The summer heat and humidity are in full force in Florida, so we’re reaching for the water bottles constantly each day. No matter what the temperature, dehydration always has the potential to be a serious issue for our elderly loved ones.
If they reside in an assisted living or nursing home, their caregivers should be monitoring them for signs of dehydration and making sure they take in enough fluids daily. Dehydration happens when the loss of water in a body is higher than what the person consumes.
What could happen if a person is not properly hydrated?
Several medical concerns can arise, and some of the conditions are difficult for the elderly to fight off. They include pneumonia, infections or bedsores for those confined to bed. Death could even result.
Dehydration is common in senior citizens. That can be attributed to a number of factors. For example, some medications act as a diuretic or cause sweating. Further, as we age, our thirst decreases. Other factors include older people’s inability to easily get up to get a drink, lessening kidney function, diet and illnesses.

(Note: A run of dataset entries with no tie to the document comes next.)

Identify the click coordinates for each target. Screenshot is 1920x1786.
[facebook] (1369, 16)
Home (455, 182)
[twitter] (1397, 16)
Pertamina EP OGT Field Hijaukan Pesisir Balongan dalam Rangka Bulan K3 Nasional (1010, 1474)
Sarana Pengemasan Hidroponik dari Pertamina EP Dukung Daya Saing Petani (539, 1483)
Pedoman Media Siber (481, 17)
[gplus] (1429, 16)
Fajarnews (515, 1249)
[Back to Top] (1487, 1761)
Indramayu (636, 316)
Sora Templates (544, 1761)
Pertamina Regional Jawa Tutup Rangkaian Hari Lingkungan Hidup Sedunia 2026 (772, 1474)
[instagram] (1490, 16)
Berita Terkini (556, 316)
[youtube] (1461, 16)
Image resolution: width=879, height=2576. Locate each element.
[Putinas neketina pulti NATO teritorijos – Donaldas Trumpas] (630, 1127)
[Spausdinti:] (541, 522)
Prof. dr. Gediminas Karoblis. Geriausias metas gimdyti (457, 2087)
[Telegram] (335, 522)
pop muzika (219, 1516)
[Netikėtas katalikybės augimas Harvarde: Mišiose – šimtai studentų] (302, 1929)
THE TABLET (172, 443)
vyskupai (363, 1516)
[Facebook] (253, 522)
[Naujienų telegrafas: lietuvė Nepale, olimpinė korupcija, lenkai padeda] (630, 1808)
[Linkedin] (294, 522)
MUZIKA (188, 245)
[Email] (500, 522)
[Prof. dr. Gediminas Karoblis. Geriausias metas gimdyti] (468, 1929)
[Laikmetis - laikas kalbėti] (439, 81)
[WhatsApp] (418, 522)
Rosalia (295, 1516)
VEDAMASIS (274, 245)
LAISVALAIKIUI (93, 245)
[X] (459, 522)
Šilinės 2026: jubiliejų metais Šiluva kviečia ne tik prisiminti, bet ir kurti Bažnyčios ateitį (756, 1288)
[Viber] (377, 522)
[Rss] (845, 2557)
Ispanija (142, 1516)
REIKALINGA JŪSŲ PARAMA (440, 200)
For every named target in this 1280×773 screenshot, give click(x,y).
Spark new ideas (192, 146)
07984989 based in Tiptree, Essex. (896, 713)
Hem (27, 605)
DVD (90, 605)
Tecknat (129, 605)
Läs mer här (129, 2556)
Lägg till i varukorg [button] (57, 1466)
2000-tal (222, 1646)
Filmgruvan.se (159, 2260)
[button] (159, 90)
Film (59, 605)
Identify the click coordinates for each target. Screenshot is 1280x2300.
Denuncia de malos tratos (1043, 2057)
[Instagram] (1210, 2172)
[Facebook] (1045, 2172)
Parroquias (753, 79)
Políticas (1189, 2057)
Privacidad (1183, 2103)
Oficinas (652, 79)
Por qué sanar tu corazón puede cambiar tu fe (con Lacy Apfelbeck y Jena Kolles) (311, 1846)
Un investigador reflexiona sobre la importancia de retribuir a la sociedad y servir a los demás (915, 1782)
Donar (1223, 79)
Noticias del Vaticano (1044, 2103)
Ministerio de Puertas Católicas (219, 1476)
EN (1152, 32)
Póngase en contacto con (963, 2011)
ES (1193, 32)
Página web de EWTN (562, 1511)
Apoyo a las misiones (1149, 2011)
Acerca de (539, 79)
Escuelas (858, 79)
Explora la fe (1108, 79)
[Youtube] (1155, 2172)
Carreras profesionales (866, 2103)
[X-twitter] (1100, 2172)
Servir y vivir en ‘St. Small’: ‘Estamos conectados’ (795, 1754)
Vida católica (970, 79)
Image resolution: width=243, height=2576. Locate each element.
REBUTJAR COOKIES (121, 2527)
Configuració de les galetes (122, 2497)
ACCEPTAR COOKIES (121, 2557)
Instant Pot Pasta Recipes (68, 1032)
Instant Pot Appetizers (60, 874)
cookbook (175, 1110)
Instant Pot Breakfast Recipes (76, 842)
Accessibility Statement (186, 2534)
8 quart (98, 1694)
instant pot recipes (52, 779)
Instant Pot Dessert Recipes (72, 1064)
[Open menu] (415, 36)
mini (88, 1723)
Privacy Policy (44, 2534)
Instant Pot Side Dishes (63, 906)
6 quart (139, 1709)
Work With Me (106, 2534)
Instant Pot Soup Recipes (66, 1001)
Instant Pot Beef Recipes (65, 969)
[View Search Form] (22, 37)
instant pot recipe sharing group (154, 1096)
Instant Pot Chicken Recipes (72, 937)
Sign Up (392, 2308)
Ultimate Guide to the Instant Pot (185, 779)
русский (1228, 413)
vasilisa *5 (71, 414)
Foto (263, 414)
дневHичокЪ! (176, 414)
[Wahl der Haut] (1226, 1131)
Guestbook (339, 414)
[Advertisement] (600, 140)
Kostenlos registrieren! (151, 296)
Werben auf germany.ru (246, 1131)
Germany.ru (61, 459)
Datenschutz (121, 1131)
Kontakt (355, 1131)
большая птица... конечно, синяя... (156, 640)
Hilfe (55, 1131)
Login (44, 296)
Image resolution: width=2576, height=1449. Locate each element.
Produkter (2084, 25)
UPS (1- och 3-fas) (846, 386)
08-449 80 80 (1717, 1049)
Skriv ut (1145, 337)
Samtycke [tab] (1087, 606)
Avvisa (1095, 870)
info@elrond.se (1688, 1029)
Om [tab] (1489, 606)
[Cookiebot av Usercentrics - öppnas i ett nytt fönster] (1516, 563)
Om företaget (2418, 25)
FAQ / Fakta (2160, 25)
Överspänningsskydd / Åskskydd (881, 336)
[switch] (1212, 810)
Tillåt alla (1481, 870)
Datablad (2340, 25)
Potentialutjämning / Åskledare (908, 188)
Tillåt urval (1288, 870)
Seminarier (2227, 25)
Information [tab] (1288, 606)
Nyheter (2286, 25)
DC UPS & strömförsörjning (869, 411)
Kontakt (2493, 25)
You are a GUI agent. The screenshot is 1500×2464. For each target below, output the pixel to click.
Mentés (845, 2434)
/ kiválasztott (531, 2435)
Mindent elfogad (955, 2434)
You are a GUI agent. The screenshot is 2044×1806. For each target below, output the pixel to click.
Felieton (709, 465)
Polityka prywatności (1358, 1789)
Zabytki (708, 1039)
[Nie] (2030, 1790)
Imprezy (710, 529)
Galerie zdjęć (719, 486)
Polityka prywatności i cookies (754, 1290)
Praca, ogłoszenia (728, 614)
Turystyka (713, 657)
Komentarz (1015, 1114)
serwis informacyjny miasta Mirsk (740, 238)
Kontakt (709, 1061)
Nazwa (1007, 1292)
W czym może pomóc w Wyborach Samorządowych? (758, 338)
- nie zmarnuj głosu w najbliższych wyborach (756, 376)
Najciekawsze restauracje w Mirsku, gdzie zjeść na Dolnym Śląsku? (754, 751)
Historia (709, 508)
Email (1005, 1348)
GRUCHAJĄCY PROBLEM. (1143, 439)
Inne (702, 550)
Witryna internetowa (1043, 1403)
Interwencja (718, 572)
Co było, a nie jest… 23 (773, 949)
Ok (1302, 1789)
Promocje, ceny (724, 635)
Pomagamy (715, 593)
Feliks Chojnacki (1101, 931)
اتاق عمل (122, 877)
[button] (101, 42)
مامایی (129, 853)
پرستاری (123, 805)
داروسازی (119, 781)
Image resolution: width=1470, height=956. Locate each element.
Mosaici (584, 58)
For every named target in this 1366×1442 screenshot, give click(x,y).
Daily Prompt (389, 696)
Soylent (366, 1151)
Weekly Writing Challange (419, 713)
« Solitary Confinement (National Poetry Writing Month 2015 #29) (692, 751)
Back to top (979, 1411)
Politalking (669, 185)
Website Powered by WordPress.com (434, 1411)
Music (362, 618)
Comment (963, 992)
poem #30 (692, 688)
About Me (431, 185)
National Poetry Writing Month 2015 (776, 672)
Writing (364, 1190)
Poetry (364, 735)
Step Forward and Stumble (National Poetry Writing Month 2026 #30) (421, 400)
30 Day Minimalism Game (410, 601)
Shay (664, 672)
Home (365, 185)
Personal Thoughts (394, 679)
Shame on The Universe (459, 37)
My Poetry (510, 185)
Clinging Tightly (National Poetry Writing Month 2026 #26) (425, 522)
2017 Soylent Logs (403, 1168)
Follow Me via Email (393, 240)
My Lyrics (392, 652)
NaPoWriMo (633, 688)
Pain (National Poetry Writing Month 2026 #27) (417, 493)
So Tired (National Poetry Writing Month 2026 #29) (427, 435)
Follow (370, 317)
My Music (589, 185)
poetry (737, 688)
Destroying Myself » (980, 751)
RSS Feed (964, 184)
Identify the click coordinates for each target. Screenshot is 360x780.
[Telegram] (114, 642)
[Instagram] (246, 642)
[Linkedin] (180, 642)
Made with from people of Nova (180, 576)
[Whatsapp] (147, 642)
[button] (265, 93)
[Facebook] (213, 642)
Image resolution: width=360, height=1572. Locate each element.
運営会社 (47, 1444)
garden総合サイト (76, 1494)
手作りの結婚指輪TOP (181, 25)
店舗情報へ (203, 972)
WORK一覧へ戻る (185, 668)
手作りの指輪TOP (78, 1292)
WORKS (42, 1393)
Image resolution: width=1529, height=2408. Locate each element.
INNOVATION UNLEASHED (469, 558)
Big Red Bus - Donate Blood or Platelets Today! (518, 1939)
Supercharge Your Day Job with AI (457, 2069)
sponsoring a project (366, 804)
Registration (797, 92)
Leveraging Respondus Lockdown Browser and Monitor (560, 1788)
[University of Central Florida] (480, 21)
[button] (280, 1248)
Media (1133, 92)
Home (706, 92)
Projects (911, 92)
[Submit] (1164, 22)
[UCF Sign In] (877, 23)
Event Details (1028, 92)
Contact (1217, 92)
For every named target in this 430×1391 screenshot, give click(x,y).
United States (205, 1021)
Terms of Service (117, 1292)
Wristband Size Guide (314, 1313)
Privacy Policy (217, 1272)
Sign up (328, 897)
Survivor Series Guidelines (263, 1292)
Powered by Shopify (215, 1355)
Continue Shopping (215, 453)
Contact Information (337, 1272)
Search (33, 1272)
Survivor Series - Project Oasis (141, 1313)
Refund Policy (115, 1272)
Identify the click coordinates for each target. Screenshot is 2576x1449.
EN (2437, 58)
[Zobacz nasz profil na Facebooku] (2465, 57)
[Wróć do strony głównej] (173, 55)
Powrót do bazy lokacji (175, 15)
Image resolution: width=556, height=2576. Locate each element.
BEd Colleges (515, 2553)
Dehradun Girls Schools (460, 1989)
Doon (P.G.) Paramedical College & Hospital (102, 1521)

How can you tell if your loved one is dehydrated?
There are several symptoms that could indicate dehydration. They include confusion, sunken eyes, rapid heart rate, low urine output, difficulty walking, dry mouth, constipation, dizziness, weight loss, headaches and the inability to produce tears or to sweat.
If you notice any of these signs in your loved one, a visit to the doctor is in order to treat the condition and see if a change of medication is advised. Additionally, ask the manager of the nursing home or assisted living home what their hydration plan is. Do residents get help with drinking? Is water easily accessible at all times of the day? Is water placed next to residents’ beds, especially if they have mobility problems?
Dehydration is manageable in seniors. If your loved suffers a long-term effect of dehydration, an experienced attorney can offer guidance.